Visually, Breach offers a different take on the Deus Ex universe, and it goes beyond replacing human adversaries with more robotic computer defense systems. Marty said that Eidos' Deus Ex franchise bible has essentially banned the use of pink, purple, and fuscia. There is one character in the Deus Ex universe who wears purple, but there is a specific storyline purpose for having her appear different from other characters. Beyond that, those are forbidden colors. However, the Breach team wanted to differentiate the mode by using purple as a key recurring color.
Despite all that, the single most noticeable change was in Breach's use of microtransactions. Marty said during the creation of Breach, the developers were acutely aware that players will have already spent plenty of money on Mankind Divided and that adding in any additional monetization had to be handled carefully. Players would be infuriated by any hint of pay-to-win game design, but at the same time, the most commonly accepted form of monetization that doesn't affect gameplay--vanity customizations for player characters--didn't seem as compelling an offering for the player given that Breach is an asynchronous multiplayer mode where you don't see other players. They ultimately decided to include some vanity items in the form of skins for player characters, and also offered premium weapons that could be more powerful than the standard weapons, but also may have had quirks. For example, there was one premium sniper rifle with a very powerful shot, but it also had a blocked scope so players could only use it to shoot from the hip.
Marty said the team agonized over the monetization, frequently engaging in heated debates about what would be crossing the line for their player base. When in doubt, they defaulted to being less aggressive with the monetization. In the end, Marty decided that was probably a waste of energy.
"No matter how careful, how respectful we tried to be in our economy design, what we really didn't foresee is that our player base was absolutely not ready for this. And while the critical reception for Breach from the press was really good and we didn't hide the monetization from them, the simple presence of real money transactions in the game created an unforeseen outrage among our players. And it completely overshadowed everything else."

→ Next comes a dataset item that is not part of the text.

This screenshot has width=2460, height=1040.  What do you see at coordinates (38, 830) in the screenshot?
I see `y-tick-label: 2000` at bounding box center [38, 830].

Marty said things probably would have been different if Breach had been introduced as a stand-alone free-to-play game in the Deus Ex universe, but as a game mode offered as part of a full price game, the monetization was a deal-breaker for a big majority of players.
"I am extremely proud of the work the team has done with Breach, and I truly believe we proved we could take the core DNA of the franchise and make something extremely innovative and different without betraying it. The only issue is that the business model was not ready to be experimented with."